Com’è facile comprendere, il 1° picco della curva non è modificabile. Sul secondo entra in gioco il Trauma team che, grazie alla competenza e alla formazione dei professionisti impiegati nel primo soccorso, mette in atto tutte le strategie per fornire al paziente i presidi più idonei alla sopravvivenza.
Golden hour: il tempo tra l’incidente e le prime cure ospedaliere
Il lasso di tempo che intercorre tra l’incidente e le prime cure ospedaliere è comunemente conosciuto come “Golden hour” ed è il periodo in cui il paziente richiede un intervento tempestivo e mirato per ridurre la mortalità e migliorarne la sopravvivenza.
Nel sospetto una RTA il Trauma leader avvia una diagnostica di secondo livello, avvalendosi generalmente di una TC con mezzo di contrasto, al fine di identificare il grado della lesione e indirizzare il successivo iter terapeutico.
In presenza di trauma chiuso dell’aorta viene attivata l’équipe di Chirurgia Vascolare che, in base al grado di severità della lesione e in accordo con il Trauma leader, consiglia il trattamento più idoneo.
Il trattamento delle rotture traumatiche dell’aorta (RTA)
Le lesioni di grado IV (rottura libera) devono essere trattate repentinamente e sono gravate da un elevatissimo tasso di mortalità. Le lesioni di grado III (pseudoaneurismi), II (ematomi intramurale) e I (flaps intimali) possono essere trattate in regime di urgenza, elezione o gestite con la sola terapia medica.[12]
Conclusioni
Nonostante la letalità dei traumi dell’aorta toracica sia, ad oggi, ancora elevata, la presenza di un Trauma team in grado di stabilizzare il paziente per poi avviarlo, in tempi rapidi, verso il corretto iter terapeutico, ha migliorato significativamente i tassi di sopravvivenza.

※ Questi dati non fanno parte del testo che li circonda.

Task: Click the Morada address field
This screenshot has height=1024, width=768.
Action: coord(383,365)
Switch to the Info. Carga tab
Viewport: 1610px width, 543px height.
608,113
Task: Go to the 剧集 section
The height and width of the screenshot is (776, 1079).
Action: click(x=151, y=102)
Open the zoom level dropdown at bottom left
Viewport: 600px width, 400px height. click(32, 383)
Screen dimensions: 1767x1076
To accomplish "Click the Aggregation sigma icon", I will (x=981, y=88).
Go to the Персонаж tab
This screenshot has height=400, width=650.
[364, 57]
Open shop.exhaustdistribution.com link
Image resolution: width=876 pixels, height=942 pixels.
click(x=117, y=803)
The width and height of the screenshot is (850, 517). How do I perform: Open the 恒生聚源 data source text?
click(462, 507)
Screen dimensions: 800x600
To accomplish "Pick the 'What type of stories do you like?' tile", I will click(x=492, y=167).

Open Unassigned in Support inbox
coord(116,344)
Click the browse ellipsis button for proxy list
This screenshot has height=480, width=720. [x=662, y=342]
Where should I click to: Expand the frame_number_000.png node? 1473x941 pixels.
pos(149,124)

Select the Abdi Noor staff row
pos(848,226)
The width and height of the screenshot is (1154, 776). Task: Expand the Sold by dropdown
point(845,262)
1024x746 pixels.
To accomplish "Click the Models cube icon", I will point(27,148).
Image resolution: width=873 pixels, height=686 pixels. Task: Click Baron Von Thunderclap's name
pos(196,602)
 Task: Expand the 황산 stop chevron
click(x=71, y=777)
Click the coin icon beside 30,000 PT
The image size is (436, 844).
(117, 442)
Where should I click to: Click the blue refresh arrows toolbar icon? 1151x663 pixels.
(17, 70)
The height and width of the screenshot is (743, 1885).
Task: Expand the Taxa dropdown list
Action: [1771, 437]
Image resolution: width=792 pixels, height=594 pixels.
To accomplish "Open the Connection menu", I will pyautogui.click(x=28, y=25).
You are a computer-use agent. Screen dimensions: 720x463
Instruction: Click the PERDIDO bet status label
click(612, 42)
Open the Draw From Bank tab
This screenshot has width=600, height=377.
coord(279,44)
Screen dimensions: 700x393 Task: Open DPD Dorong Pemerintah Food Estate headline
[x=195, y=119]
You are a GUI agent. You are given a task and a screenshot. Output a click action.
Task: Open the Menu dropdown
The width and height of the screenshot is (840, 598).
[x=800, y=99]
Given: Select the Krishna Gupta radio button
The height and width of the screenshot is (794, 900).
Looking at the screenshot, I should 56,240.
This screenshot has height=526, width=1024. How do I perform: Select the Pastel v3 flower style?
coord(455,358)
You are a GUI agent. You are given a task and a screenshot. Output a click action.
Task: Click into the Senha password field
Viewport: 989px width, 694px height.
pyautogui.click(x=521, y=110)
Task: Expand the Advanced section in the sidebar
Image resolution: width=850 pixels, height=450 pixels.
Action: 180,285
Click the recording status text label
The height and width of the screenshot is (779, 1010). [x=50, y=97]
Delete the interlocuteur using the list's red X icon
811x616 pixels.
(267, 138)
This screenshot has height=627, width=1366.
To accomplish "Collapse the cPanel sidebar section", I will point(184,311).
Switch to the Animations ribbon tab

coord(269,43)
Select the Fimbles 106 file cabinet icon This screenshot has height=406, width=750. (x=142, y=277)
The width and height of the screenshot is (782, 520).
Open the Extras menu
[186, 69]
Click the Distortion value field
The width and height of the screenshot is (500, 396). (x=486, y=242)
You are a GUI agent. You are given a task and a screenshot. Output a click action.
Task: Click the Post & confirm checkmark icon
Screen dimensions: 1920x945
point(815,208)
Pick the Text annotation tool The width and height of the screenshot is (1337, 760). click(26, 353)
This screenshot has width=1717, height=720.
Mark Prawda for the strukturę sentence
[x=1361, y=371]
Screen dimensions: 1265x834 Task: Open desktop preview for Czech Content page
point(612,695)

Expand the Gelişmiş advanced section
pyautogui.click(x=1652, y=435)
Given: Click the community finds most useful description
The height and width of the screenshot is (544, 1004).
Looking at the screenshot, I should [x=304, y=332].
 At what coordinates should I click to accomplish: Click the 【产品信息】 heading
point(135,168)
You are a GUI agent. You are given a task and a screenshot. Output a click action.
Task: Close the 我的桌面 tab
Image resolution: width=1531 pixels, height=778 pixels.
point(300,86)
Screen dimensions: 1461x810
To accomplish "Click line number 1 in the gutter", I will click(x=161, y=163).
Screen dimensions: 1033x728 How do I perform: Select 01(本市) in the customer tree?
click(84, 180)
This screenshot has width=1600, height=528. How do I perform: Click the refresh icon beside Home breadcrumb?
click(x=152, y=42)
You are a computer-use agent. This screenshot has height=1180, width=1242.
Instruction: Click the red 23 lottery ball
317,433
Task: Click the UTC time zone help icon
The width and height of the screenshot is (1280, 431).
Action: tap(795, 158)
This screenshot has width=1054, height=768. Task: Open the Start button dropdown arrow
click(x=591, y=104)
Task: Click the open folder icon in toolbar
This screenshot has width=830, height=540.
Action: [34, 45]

Non bisogna, inoltre, dimenticare il ruolo fondamentale svolto dall’introduzione in commercio dei devices per il trattamento endovascolare. Questi ultimi, in pochi anni, hanno portato allo shift dalla riparazione open, all’utilizzo della TEVAR (Thoracic Endovascular Aortic Repair), con risultati che, in termini di mortalità e complicanze perioperatorie, son apparsi fin da subito molto favorevoli. Tra i vantaggi dell’approccio endovascolare citiamo: la ridotta invasività, la rapidità, la relativa facilità di esecuzione e la possibilità di svolgere gli interventi in assenza di eparinizzazione sistemica, il che rappresenta un grande vantaggio nei pazienti politraumatizzati.
Per concludere, possiamo affermare che la presenza di un Trauma team ben strutturato e i continui sviluppi tecnologici potrebbero contribuire, nei prossimi decenni, a riscrivere la storia naturale dei traumi chiusi dell’aorta, sia in termini di mortalità che di morbidità.